──────── Trecho do texto ────────

Aliás, já que falamos de violência: sim, existe uma sensação de segurança maior em São Paulo. Mas é uma sensação meio falsa, pois o bandido do Rio geralmente só mete o mãozão (quando não tá armado) quando a janela do carro tá aberta, o de SP vai lá e quebra o vidro mesmo, f*da-se. E depois que importaram um governador carioca, eles aperfeiçoaram a experiência do arrastão para assalto em bando com bicicleta também.

Outro dia um casal de amigos cariocas que ia passar um fim de semana em São Paulo quais os lugares que eles não poderiam deixar de visitar. Parei pra pensar um pouco e respondi: “Nada”. Porque apesar de ser uma cidade que tem tudo, não é nada que deva estar da sua lista de lugares para visitar antes de morrer. O Ibirapuera é um parque muito legal, mas definitivamente é um parque. A Paulista aos domingos tem uma energia bacana, mas no final das contas é só uma rua. Sim, tem muitas exposições e museus, mas quantos desses não tem no Rio de Janeiro também e a gente faz todos os planos de não ir? Se você não vier com um destino específico (uma exposição legal, um restaurante temático, uma peça de teatro que queira ver), ou estiver na vibe de conhecer só por conhecer, acho difícil encontrar algo que valha um perrengue, tipo o Cristo ou a Torre Eiffel.

──────── Dados armazenados ────────

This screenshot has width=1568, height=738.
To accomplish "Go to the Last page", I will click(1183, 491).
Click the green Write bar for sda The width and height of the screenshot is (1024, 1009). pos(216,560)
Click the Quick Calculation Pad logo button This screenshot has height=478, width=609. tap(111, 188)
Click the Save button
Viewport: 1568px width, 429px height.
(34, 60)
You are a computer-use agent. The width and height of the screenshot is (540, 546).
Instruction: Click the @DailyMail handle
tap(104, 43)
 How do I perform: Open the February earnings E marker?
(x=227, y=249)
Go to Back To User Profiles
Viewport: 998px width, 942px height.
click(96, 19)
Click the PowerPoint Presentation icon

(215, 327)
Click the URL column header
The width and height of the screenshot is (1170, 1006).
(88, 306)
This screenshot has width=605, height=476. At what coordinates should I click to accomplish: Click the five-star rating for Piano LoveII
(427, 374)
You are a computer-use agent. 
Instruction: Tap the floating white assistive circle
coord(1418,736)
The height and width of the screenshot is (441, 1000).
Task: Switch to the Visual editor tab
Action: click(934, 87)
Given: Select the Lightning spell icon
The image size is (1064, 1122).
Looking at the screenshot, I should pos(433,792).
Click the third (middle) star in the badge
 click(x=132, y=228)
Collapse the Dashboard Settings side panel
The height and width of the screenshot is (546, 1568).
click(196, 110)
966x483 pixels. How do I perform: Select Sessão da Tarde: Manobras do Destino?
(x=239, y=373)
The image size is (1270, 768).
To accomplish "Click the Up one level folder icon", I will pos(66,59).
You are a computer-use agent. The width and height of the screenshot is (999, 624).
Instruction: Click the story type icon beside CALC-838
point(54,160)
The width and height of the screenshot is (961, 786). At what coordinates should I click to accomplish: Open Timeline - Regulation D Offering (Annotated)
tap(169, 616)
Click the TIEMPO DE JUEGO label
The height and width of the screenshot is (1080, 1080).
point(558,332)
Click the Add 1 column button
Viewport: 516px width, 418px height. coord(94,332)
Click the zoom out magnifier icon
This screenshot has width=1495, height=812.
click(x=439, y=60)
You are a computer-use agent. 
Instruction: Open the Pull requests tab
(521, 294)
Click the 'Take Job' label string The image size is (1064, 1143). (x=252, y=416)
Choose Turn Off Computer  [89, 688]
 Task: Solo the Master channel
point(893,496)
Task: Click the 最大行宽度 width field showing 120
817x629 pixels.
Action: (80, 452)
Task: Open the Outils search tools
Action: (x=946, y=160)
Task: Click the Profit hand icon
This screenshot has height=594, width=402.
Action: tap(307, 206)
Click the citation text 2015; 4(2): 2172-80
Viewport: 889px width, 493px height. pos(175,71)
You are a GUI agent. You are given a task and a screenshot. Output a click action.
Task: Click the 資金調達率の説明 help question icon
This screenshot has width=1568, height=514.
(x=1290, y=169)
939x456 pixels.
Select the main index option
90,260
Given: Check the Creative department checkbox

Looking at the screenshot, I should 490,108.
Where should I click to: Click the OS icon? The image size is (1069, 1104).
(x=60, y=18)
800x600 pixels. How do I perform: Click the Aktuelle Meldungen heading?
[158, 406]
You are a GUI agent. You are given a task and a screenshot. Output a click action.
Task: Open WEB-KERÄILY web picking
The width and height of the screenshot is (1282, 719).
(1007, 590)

────────

• O que fazer
Segundo o trecho do texto sobre São Paulo, o que a Paulista aos domingos é no final das contas?

• Sua resposta
É só uma rua.